Below is an excerpt from a white paper discussing managing errors & omissions liability insurance during mergers & acquisitions. Written by Axis Insurance Services Principal and CEO Mike W. Smith, he specializes in harder to place business and in mergers and acquisitions. As a former practicing CPA with Coopers & Lybrand and then Price Waterhouse, he audited many of the country’s largest insurance companies and was actively involved in the M&A business.
In today’s business environment, corporate America has experienced much consolidation. Merger and acquisition activity is at an all-time high. With each instance, there’s always some level of company due diligence which takes place prior to and during a corporate merger or acquisition. However, there are important facets other than EBITDA or Cash Flow, like insurance coverage, which tend to be overlooked. This paper addresses specifically Professional and Management Liability issues to consider in a merger or acquisition. For any business or professional services firm with a professional or management liability insurance policy in place, not being aware of the coverage implications during a merger or acquisition can impact both companies as they move forward and could lead to disastrous results.
M&A activity is rampant today in almost every sector. As companies are performing their due diligence, evaluating their EBITDA and cash flows, they often omit the insurance discussion until it is too late. For any business or professional services firm with a professional or management liability insurance policy in place, not being aware of the coverage implications during a merger or acquisition can impact both companies as they move forward. Lack of proper insurance can lead to uncovered claims and uncovered indemnifications that were not contemplated in the original merger transaction. In this document we have highlighted several issues that need to be considered when evaluating insurance issues in an M&A transaction.
M&A TRANSITION INSURANCE CHECKLIST
When a merger or acquisition is in progress, both companies involved in the transaction should consider reviewing or updating the following:
Schedule of Insurance – You should prepare a schedule of insurance outlining all insurances, effective dates, expiration dates, limits, deductibles, premium and who is/is not insured under the policies. This will help both parties understand what is currently covered and not covered.

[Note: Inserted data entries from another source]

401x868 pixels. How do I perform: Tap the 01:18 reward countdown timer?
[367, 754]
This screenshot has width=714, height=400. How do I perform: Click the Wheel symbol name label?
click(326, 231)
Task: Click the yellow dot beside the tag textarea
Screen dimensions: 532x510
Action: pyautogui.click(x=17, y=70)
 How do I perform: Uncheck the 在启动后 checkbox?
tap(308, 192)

Adequacy of Limits and Coverages – When merging two entities, often there are philosophical differences on insurance. It is important to determine if the limits, deductibles and annual costs of separate limits are still appropriate for a larger combined entity. Further, the systems and controls of a new entity might be different than the separate entities and therefore in need of evaluation. You should be prepared to see higher deductibles for larger consolidated companies.

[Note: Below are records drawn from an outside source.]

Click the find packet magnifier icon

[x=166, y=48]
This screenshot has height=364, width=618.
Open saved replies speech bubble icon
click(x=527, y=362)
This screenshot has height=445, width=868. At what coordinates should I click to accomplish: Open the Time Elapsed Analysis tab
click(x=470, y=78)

Contracts and Agreements – A schedule of all third party contracts should be prepared. This should include, at a minimum, contracts with vendors, third parties, cloud providers, independent contractors, employees or others.
The contracts or agreements which exist in both companies must be investigated and updated to reflect the compliance standards of the new entity. Each party may be subject to third party agreements which may have terms and conditions that can cause issues, such as non-transferability, extended reporting and contractual liability, additional insured status and even ownership of client lists.These contracts can be between vendors, third parties, independent contractors, employees or others. Most contracts are not transferable. Additionally, both companies may have contracts with the same third party vendors and therefore will need to be evaluated.
Employment Practices and Contracts – In most cases, both the old and new company will have different policies and procedures as it relates to employment related matters. Certain employees…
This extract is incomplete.